Humanidad

Se dice que caminamos hacia la humanidad ciborg. ¿Humanidad? Llámenla como deseen. Se entiende, a pesar de la tosquedad del término, para referirse al ser humano mejorado tecnológicamente. Con objeto de incrementar nuestra eficacia física, o con el objetivo de retardar las consecuencias de la vejez, de ampliar nuestro espectro sensorial o capacidad mental, incorporar mecanismos tecnológicos entre nuestras fibras orgánicas con el fin de mejorar nuestro funcionamiento biológico.

Esto a muchas personas les repudia, les parecerá obsceno. Otras, en cambio, desearían haberse ya convertido en ciborg. Pensemos que el escenario no se circunscribe a incorporar sensores, hidráulicos, circuitos, sino también a poder alterar la genética humana, e incorporar drogas que perfeccionen el funcionamiento de ese cuerpo-máquina que el ciborg va a representar.

Materia prima fascinante para la ética, para un nuevo filósofo ciborg de la nueva humanidad, de esta realidad a la que nos encaminamos y a la que los nuevos intelectuales de la cibernética deberán nombrar con más propiedad. La Internet de las cosas, y junto con ella también la de las personas, imbricadas la materia y lo orgánico en una red de humanos, de utensilios, de androides, humanoides: una estructura pensante común a cosas y ¿hombres?, y gestionada por biohackers.

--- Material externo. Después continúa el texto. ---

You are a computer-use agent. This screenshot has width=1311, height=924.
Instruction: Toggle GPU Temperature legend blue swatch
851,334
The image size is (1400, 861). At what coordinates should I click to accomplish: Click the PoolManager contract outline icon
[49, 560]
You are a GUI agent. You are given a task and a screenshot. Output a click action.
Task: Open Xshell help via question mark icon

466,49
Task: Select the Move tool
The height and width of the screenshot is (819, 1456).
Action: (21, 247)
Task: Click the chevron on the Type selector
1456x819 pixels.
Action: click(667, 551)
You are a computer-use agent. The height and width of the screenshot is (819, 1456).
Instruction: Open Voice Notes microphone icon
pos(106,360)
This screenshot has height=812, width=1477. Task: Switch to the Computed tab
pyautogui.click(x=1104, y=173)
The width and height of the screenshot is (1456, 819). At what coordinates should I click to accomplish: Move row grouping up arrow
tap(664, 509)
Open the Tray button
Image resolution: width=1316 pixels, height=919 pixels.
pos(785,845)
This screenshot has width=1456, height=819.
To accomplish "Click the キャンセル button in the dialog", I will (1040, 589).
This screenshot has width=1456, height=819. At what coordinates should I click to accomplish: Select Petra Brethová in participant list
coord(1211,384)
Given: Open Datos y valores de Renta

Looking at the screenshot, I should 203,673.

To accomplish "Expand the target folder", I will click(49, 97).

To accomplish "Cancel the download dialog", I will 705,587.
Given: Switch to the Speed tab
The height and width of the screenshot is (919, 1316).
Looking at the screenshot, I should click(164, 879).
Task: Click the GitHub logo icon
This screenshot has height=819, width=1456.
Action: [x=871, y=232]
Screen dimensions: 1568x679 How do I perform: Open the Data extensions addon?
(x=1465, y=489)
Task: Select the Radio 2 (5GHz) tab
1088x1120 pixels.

Pero les propongo que reflexionen sobre otra promesa de progreso francamente más fascinante: la catástrofe. Ya no sueño con ovejas eléctricas, mis fantasías distópicas me proponen lo contrario, que sean algunos de nuestros tejidos orgánicos los que acaben complementando las carencias de las máquinas, de los robots, de esos nuevos ingenios cibernéticos que tenderán  a convertirse en fines de si mismos. Piensen en ello. Que mi ojo despojado de mí sea capaz de transmitirle a un procesador la información de Las Meninas, por ejemplo, del grito de Munch, del violín de Vivaldi o la trompeta de Amstrong, y que la máquina procese estos datos, los incorpore a sus memorias de silicio ensambladas con neuronas extraídas de tu córtex y del mío, y elabore una respuesta, su respuesta, una decisión autónoma donde nuestros tejidos de carbono, la humanidad, nos habremos convertido en sus instrumentos: «Dios ha muerto, ¡Larga vida a la humanidad!»